** Exercise materials **
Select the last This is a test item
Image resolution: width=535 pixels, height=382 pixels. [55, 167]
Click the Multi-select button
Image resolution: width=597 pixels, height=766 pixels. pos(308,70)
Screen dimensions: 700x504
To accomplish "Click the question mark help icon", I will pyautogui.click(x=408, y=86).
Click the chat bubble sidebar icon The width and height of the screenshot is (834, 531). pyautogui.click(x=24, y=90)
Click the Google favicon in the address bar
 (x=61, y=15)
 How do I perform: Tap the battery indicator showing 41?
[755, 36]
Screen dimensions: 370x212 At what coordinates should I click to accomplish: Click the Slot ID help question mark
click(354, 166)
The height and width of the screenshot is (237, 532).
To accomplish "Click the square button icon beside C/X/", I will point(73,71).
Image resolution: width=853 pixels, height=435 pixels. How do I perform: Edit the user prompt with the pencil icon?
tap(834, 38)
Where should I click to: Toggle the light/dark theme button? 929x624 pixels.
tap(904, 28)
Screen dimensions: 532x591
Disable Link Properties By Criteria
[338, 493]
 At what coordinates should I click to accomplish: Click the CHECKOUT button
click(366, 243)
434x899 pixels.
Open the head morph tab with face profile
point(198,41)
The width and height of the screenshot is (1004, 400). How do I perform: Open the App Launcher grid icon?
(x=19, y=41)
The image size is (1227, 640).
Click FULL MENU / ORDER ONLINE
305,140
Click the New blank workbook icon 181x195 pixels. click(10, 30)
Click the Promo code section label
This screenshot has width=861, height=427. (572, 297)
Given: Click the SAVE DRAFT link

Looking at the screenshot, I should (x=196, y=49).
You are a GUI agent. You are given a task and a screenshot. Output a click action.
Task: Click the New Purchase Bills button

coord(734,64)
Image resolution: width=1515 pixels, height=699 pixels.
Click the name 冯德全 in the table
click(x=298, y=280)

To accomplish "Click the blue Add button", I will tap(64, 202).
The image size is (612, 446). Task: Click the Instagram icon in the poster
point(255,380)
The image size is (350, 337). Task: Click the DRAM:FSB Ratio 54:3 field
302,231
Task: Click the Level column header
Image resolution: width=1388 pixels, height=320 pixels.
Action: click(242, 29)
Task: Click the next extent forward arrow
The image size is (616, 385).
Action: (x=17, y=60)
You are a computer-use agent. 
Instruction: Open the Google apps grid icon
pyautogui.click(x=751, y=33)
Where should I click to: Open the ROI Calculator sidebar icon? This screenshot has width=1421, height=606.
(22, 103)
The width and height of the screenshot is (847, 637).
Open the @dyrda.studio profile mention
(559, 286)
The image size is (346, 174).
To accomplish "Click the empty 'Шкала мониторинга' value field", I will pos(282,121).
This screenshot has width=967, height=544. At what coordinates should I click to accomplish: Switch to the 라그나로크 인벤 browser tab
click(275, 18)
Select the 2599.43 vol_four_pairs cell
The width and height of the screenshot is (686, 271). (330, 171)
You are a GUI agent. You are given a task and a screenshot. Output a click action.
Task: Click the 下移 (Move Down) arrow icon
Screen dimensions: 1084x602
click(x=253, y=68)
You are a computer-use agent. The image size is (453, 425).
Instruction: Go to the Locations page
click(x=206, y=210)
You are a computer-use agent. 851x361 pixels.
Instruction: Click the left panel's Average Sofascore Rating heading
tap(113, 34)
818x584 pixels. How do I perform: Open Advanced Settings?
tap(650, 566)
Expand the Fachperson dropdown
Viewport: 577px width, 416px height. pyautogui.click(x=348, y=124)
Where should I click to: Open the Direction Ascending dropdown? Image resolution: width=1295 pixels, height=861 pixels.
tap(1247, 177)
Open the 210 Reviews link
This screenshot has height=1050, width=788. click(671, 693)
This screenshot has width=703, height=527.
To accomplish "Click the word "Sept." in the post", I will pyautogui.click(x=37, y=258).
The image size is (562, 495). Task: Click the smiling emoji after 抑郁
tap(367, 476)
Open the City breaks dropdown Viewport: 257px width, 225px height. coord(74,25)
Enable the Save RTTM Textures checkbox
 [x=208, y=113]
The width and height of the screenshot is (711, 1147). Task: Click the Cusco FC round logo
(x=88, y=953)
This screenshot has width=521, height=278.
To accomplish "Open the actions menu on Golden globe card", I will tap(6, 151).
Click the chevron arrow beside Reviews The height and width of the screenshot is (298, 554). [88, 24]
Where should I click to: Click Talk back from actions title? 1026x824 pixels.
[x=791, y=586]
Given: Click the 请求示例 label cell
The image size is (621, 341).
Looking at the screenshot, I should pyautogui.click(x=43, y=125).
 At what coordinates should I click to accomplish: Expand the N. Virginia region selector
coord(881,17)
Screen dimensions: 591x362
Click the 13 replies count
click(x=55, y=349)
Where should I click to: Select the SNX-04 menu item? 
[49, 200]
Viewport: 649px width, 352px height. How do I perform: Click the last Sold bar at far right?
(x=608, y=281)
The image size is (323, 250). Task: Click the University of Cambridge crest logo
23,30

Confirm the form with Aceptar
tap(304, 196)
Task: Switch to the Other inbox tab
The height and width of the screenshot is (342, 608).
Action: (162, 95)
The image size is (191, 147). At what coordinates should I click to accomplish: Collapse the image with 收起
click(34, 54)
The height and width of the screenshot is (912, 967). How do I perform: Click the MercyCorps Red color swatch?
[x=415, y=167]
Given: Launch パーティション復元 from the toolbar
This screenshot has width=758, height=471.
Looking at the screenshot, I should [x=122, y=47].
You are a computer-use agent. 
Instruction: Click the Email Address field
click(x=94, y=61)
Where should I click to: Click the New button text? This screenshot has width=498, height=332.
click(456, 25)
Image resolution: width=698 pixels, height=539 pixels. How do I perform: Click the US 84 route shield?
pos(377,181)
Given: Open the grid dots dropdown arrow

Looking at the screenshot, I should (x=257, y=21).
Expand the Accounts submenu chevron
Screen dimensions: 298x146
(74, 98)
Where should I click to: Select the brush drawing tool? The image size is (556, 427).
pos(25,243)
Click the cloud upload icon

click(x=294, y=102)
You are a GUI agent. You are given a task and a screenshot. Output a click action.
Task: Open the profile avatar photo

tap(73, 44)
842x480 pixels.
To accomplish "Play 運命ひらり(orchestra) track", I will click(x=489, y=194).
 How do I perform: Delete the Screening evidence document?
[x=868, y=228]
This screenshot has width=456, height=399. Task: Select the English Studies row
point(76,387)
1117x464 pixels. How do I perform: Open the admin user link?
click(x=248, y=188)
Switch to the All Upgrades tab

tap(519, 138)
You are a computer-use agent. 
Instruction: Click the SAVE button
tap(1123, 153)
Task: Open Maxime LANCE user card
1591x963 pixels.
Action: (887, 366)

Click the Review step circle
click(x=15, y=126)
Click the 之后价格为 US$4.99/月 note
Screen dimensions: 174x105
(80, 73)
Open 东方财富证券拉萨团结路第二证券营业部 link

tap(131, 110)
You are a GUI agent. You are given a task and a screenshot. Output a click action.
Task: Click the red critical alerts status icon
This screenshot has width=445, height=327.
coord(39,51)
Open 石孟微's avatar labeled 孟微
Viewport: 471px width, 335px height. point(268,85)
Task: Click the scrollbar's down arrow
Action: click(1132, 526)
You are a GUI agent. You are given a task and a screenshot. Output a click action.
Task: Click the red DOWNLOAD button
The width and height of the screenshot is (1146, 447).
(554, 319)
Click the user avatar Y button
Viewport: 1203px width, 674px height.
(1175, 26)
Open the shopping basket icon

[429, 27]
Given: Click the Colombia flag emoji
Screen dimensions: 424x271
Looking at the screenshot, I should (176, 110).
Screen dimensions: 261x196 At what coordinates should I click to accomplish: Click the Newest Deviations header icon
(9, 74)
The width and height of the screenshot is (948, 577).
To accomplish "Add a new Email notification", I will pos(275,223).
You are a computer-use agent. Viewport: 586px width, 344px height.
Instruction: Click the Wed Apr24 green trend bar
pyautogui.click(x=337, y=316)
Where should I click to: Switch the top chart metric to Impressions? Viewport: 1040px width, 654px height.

** Directions **
Check each line of the records above for the string "chevron", and report every line that has it.

** Completed task **
Click the chevron arrow beside Reviews The height and width of the screenshot is (298, 554). [88, 24]
Expand the Accounts submenu chevron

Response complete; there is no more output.